In 2010, Syrian President Bashar Assad sent a secret letter to then-US counterpart Barack Obama proposing the resumption of peace talks with Israel, a message which was also shared with Israeli Prime Minister Benjamin Netanyahu, The Haaretz cited former US Secretary of State John Kerry as saying.
The newspaper referred to Kerry's recently published book titled Every Day is Extra, in which he, in particular, explained that "Assad asked me what it would take to enter into serious peace negotiations, in the hope of securing the return of the Golan Heights, which Syria had lost to Israel in 1967."

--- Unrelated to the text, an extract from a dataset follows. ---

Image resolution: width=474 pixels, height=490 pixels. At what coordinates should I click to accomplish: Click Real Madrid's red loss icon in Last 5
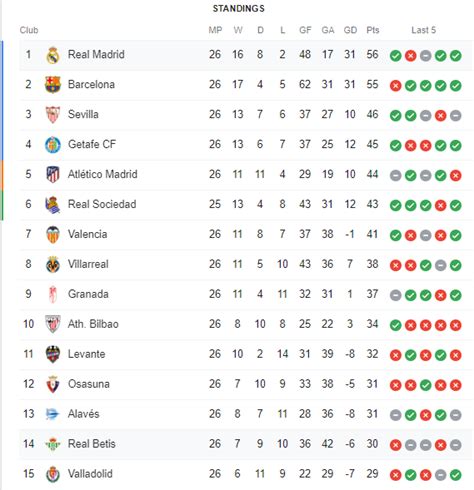[410, 56]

"I told him that if he were serious, he should make a private proposal. He asked what it would look like. I shared my thoughts. He instructed his top aide to draft a letter from Assad to President Obama," Kerry wrote.
He noted that in the letter, Assad specifically called on Obama to support renewed peace talks with Israel, signaling "Syria's willingness to take a number of steps in exchange for the return of the Golan from Israel."
Shortly after the meeting with Assad, Kerry visited Israel and shared the information with Netanyahu, who Kerry said "was surprised that Assad was willing to go that far, significantly further than he'd been willing to go [previously]."
According to Kerry, Assad finally failed to deliver on his promises, as the Obama administration tried to test his seriousness by asking the Syrian President to take "confidence-building measures" toward both the US and Israel, including a halt of alleged arms supplies to the Islamist militant group Hezbollah.
Assad's letter was written a year before the start of Syria's civil war and Syria and Israel were engaged in US-mediated negotiations up until early 2011. At the end of the day, both sides failed to arrive at a political accommodation at the time.
On August 23, Israeli Prime Minister Benjamin Netanyahu told Reuters that he hadn't given up hope that the US would recognize Tel Aviv's claim to the Golan Heights, which were seized by the Jewish state from Syria during the Six-Day War, in a move that was condemned by the UN Security Council as illegal.
Israel has recently intensified strikes in Syria, citing the alleged Iranian military presence in the Arab Republic as a pretext for its attacks.
Tehran and Damascus have repeatedly rejected the allegations, insisting that only Iranian military advisers are currently present in Syria in order to help the legitimate authorities fight terrorism.